If you started with the February version of the Artificer, be sure to grab the updated PDF. The new version adds spells from Xanathar's Guide to Everything to the Artificer's spell list, dramatically expanding your options.


  • MendingPHB: You need this cantrip by 3rd level. With the exception of the Archivist, artificers get too much out of mending to live without it.

1st-Level Spells

  • Arcane WeaponNew!: This is frustratingly similar to elemental weapon. Elemental Weapon grants +1 to attacks, 1d4 damage, and makes the attack magical. Arcane Weapon drops the +1 to attacks in favor of very slightly more damage, and the two spells scale very differently with higher-level spell slots, but at their normal level the spells are weirdly similar. For a 1st-level spell, Arcane Weapon is surprisingly good. Even at high levels, if you're not using Concentration for anything else the 1d6 extra damage can be a ton of damage for such a low-level spell slot.
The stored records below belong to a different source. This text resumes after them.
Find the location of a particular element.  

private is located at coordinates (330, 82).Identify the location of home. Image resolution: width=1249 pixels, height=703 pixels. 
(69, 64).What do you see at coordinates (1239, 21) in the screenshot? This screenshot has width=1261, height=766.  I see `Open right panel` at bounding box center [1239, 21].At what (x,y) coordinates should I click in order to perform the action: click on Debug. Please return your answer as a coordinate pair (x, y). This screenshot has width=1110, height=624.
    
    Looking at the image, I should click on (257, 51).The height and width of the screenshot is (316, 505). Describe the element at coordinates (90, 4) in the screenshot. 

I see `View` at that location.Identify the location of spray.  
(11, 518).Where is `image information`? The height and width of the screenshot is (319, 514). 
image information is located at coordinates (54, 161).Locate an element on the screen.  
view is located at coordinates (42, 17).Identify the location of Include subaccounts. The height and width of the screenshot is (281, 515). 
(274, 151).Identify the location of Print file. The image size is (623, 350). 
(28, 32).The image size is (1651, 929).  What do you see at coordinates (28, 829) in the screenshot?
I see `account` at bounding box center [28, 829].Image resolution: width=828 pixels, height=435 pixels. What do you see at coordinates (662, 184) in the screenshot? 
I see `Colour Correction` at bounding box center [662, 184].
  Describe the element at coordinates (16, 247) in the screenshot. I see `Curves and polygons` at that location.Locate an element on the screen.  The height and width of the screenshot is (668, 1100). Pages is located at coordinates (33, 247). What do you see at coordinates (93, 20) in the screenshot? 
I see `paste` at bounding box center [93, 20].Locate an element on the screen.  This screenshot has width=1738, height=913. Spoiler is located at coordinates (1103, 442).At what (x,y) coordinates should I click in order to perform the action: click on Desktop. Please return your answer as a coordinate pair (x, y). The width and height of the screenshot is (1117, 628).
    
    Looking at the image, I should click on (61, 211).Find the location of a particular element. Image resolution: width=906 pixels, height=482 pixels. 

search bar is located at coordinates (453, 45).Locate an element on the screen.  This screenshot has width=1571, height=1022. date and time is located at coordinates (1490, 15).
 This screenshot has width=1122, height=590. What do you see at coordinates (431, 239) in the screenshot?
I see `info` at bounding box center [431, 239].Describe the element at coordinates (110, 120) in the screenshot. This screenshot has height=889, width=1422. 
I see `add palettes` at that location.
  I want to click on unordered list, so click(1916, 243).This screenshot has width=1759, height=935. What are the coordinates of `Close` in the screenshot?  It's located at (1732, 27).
Arcane Weapon also notably affects magic weapons (unlike Magic Weapon and Elemental Weapon), which is great for class with such easy access to permanent magic weapons. However, Arcane Weapon makes the weapon magic if it wasn't already, so you can't apply other buffs like Magic Weapon after applying Arcane Weapon.


The Artificer has an interesting note in its Multiclassing rules: when you multiclass as an Artificer, you round your Artificer levels up for determining spell slots instead of rounding them down like every other class with Spellcasting. This, combined with the Artificer's absolutely spectacular multiclassing proficiencies, make the Artificer a perfect class dip. A single level gets you medium armor, shields, two tool proficiencies, 2 cantrips, and a full level of spell slot advancement. The Artificer's 1st-level class features are really boring, but honestly with that many benefits it doesn't matter. If you want a tanky wizard, take a level of Artificer. If you want to play a Spellsinger, consider three levels to pick up Battle Smith's Battle Ready feature.